From time to time I wander from my desk to a nearby food court and my favourite purveyor of semi healthy foodish things. Here I frequently order a tuna roll. I started doing this largely because it turns out that tuna is the only sea dwelling creature (apart from otters) that I can actually eat. Now, however, I have an entirely new reason for ordering it. The order is quite a simple one; tuna roll with salt, pepper and vinegar. What could be simpler? I watch them as they go through it. Roll procured, sliced open and spread with butter? Check. Mashed lump of something putatively tuna scraped out of bowl and plastered over aforementioned roll? Check. Salt and pepper waved sparingly in the air mere inches away from my roll? Check. Vinegar? At this point the entire process comes to a screeching halt.
The server blinks, holds the docket closer, frowns, turns to a colleague who looks at the docket and repeats the process. The person who took my order is urgently consulted. Said person nods in confirmation. The first server stares at the docket as though she just can't believe it and then looks around somewhat helplessly as if she's expecting vinegar to leap out from behind a bench and beat her to death. After a couple of minutes, with obvious trepidation, she walks into the back of the shop and returns gingerly carrying a huge flask of vinegar.

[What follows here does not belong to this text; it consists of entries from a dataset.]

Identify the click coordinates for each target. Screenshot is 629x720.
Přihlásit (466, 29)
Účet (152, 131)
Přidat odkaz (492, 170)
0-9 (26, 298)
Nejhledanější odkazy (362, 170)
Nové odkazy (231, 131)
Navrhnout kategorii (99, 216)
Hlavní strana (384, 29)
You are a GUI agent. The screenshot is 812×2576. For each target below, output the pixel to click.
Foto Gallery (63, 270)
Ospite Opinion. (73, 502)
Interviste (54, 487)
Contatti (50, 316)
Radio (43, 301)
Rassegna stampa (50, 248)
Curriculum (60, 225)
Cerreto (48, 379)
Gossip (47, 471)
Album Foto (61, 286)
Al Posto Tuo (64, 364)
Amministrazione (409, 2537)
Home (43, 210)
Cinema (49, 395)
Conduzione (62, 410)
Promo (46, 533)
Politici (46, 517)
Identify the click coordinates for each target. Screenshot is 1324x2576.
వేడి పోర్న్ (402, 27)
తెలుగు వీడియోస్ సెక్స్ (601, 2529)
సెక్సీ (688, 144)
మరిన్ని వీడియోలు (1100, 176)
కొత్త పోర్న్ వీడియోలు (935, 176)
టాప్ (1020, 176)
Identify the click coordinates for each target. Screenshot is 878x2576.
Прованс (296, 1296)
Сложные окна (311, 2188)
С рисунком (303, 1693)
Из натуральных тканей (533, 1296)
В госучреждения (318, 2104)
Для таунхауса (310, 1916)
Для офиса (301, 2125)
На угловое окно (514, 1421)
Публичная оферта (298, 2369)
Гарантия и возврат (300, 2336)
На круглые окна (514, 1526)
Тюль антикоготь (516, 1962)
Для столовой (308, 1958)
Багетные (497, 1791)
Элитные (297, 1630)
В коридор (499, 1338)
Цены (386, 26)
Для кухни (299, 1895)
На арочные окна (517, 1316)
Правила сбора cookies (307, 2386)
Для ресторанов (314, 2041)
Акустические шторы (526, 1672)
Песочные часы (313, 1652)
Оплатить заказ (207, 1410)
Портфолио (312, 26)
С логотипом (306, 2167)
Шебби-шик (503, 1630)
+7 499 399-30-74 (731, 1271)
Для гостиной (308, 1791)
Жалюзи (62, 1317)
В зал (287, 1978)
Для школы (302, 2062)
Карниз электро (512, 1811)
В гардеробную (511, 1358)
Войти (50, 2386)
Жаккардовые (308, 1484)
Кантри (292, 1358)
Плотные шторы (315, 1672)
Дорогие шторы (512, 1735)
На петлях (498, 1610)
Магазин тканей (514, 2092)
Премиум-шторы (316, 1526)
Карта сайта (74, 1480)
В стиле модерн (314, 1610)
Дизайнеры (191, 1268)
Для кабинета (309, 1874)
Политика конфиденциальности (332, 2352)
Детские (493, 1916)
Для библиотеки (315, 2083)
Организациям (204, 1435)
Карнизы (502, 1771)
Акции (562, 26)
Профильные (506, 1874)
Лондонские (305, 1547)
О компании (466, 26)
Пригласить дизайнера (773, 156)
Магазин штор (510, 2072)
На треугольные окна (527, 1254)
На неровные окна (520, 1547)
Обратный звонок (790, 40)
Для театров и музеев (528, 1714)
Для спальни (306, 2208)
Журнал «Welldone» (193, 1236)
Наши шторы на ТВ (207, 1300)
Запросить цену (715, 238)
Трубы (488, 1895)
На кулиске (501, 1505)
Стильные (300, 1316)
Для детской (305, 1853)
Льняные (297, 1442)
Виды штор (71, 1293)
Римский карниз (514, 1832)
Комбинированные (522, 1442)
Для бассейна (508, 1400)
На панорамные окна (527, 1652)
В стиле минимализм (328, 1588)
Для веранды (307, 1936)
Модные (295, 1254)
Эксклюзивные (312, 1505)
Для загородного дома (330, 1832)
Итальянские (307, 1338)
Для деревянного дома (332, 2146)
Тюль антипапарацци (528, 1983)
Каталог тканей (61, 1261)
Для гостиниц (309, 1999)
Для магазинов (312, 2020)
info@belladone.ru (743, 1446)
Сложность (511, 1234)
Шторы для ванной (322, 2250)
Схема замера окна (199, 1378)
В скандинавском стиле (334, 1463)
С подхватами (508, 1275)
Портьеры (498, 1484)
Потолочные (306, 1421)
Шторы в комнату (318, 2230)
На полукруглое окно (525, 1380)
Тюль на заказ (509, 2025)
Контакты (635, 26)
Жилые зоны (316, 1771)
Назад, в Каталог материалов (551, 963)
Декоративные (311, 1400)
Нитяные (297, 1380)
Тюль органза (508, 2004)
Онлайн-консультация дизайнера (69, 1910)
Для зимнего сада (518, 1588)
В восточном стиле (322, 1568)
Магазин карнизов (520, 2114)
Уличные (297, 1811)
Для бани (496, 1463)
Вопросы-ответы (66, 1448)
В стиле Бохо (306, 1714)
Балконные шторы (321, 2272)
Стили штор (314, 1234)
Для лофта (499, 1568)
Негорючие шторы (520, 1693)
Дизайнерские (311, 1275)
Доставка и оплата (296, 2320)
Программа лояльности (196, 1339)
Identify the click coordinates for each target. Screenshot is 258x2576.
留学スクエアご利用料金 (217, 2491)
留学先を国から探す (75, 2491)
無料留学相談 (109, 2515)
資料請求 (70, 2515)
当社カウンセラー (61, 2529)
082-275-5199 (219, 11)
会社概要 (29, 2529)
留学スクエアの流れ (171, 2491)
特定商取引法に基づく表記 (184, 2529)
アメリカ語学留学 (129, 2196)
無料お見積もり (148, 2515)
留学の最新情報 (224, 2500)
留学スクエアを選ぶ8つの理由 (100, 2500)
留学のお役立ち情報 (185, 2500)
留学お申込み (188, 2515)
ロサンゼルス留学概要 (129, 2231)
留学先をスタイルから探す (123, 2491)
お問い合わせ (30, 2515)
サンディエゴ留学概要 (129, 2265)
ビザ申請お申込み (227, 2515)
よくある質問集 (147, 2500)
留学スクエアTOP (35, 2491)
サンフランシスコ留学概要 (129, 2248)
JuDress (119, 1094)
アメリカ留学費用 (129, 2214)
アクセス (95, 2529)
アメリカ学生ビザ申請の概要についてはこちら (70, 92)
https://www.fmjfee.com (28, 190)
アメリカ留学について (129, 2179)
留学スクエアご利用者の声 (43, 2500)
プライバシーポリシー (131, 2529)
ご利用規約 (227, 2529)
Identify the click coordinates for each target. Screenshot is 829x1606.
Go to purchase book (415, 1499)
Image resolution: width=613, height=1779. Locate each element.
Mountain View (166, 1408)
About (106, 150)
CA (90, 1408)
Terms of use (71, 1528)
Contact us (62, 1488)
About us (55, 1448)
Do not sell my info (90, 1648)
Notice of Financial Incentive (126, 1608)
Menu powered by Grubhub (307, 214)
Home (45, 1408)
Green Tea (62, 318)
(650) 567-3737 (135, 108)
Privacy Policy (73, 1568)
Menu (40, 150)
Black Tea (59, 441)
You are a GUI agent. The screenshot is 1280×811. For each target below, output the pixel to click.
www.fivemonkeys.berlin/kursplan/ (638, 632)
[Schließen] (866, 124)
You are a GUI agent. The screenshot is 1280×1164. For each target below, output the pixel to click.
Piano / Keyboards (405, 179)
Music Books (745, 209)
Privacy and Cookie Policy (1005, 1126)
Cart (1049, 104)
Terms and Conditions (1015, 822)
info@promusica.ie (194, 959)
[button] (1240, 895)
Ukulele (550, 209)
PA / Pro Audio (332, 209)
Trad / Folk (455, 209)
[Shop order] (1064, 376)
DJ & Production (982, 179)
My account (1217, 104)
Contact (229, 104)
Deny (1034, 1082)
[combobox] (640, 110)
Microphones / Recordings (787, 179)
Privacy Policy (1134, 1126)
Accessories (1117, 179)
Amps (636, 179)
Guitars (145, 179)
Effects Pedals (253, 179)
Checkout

With wincing care she squeezes precisely three drops of vinegar onto the tuna, wraps up my roll and presents it to me with the same sense of triumph and accomplishment that the ancient Egyptians must have felt on completing a pyramid.
The time afforded me while the serving staff plumb the Mysteries of the Vinegar lets me contemplate our latest public transport disaster. Everybody has heard of light rail right? It seems to be the go to thing at the moment. Every city from Cairo to Kuala Lumpur has got itself light rail. Surely Sydney must have it too. Our state and city leaders certainly thought so. Tenders were announced, contracts were issued and the main street of Sydney's CBD has been a construction zone for yea these many months now. It was supposed to be completed around March 2019. The contractor has just announced that 2020 is a more plausible finishing date and by the way, can they have another billion dollars?
The state transport minister has responded with shock and astonishment thus raising the number of people in NSW who were shocked and astonished by this to a grand total of one. I don't know how it goes elsewhere in the world but I cannot remember the last time a major infrastructure project in NSW was delivered on time, to budget and actually did what it was intended to do. Part of the problem is that to get the contract the builder has to more or less agree to the government's timeframe and budget. If these are unrealistic (spoiler alert, they always are) then disappointment is building up for someone further down the line. Another part of the problem is that nobody can predict all of the problems that are going to come up and when we get to the government that phrase can be amended to "any of the problems that are going to come up".
A major cause of the delays is that the contractor keeps digging up various cables, pipes and other pieces of extraneous infrastructure. The government doesn't appear to have plans for any of this and nobody is entirely sure what they're for but they don't dare just rip them up in case the intensive care ward at St Vincents Hospital is suddenly deprived of power. So there has to be a wincingly careful voyage of discovery to figure out what all of this stuff does and whether its still important. Some of it has been there for decades. At least at the end of it someone might have a slightly better idea of how the city actually keeps going.
The government is adamant that it will not accept any delays and it won't pay any more money. The contractor is adamant that it can't finish any quicker and without the money it can't finish at all. Ultimately the contractor will win if only because they don't have to stand for reelection with half the city gridlocked by a paralysed construction site. I suppose we'll get the light rail eventually, it probably won't go as far as the government originally wanted, it will cost a great deal more than intended and take longer to complete than anyone expected. What I do know is that when the ribbon is finally cut on our three hundred metres of light rail running once or twice a day the length of a city block all of the relevant politicians will be out their crowing about its magnificence.
Meanwhile the sandwich server has finished the vinegar ritual and has presented me my roll with a face that beams with pride but also manages to be a little apprehensive. I smile to reassure her and idly wonder if there is a way I can persuade her to let me see more of her chest tattoo than is visible through her work clothes.